DOCUMENT FRANCEINFO. Bachar Al-Assad : "Nous sommes prêts à tout négocier" à Astana fin janvier

Le président syrien Bachar Al-Assad, ici en février 2016, s\'est exprimé auprès de trois médias français dont franceinfo, sur le futur de la Syrie lors de la conférence de paix prévue à Astana, fin janvier. 
Le président syrien Bachar Al-Assad, ici en février 2016, s'est exprimé auprès de trois médias français dont franceinfo, sur le futur de la Syrie lors de la conférence de paix prévue à Astana, fin janvier.  (JOSEPH EID / AFP)

Le président syrien a accordé dimanche une interview à trois médias français, dont franceinfo. Bachar Al-Assad est notamment revenu sur les négociations de paix, fin janvier à Astana au Kazakhstan, et sur son avenir en tant que président.

"Nous sommes prêts à tout négocier", a déclaré le président syrien Bachar Al-Assad dans une interview accordée dimanche 8 janvier à trois médias français, dont franceinfo. Des négociations de paix sont prévues fin janvier à Astana au Kazakhstan. Ces pourparlers visent à mettre fin à la guerre civile en Syrie, qui a fait plus de 310 000 morts depuis mars 2011.

ALICE SERRANO / GILLES GALLINARO / FRANCEINFO

Al-Assad réclame une "vraie opposition" syrienne

Selon Bachar Al-Assad, "le succès" des négociations "dépendra" toutefois de l'opposition syrienne. "Nous sommes prêts à tout négocier : la fin du conflit, le futur de la Syrie... Tout est ouvert. Mais on ne sait pas encore qui représentera l’autre partie", a souligné le président syrien. "Est-ce que ce sera la vraie opposition syrienne ? Quand je dis 'vraie', cela veut dire l'opposition locale, pas l'opposition saoudienne, française, ou britannique… Cela doit être une opposition syrienne pour discuter des problèmes syriens", a martelé Bachar Al-Assad.

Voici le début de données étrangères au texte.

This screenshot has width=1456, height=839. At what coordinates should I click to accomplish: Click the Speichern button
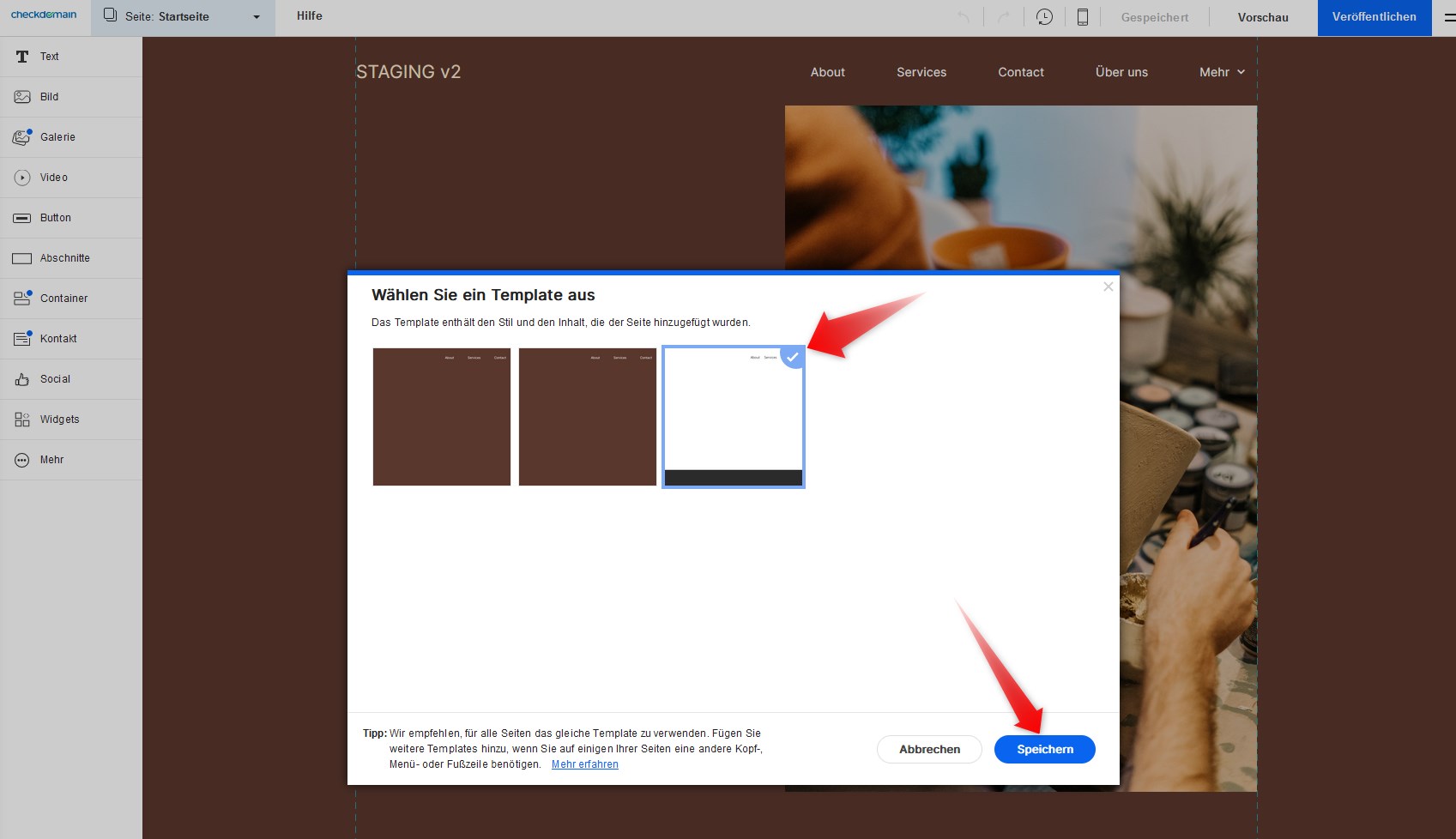coord(1044,749)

Sur son avenir à la tête de la Syrie, le chef de l'État a expliqué que c'était au peuple de décider et non à la réunion d'Astana : "Mon statut est lié à la Constitution. Et elle n'est pas la propriété du gouvernement, ni celle du président, ni celle de l'opposition. Elle appartient au peuple syrien. Donc s'ils veulent changer de Constitution, il faut un référendum", a souligné Bachar Al-Assad.

Quid du cessez-le-feu en Syrie ? 

D'ici là, le président syrien insiste sur le fait que la trêve devra être respectée "par toutes les parties", afin que les pourparlers de paix aboutissent. Un cessez-le-feu a été décrété le 30 décembre dernier en Syrie mais les groupes "Al-Nosra et État islamique en sont exclus", a précisé Bachar Al-Assad. "Un cessez-le-feu viable, c'est quand toutes les parties stoppent le combat et les tirs. Et ce n'est pas le cas dans de nombreuses régions de Syrie." Le régime accuse notamment Al-Nosra de couper le réseau d'approvisionnement en eau potable vers la capitale Damas.

Cette interview de Bachar Al-Assad est la première qu'il accorde à des médias français depuis la reprise totale d'Alep par le régime fin décembre. Le président syrien a également rencontré dimanche trois députés français, dont Thierry Mariani (Les Républicains), Nicolas Dhuicq (LR) et Jean Lassalle (ex-MoDem).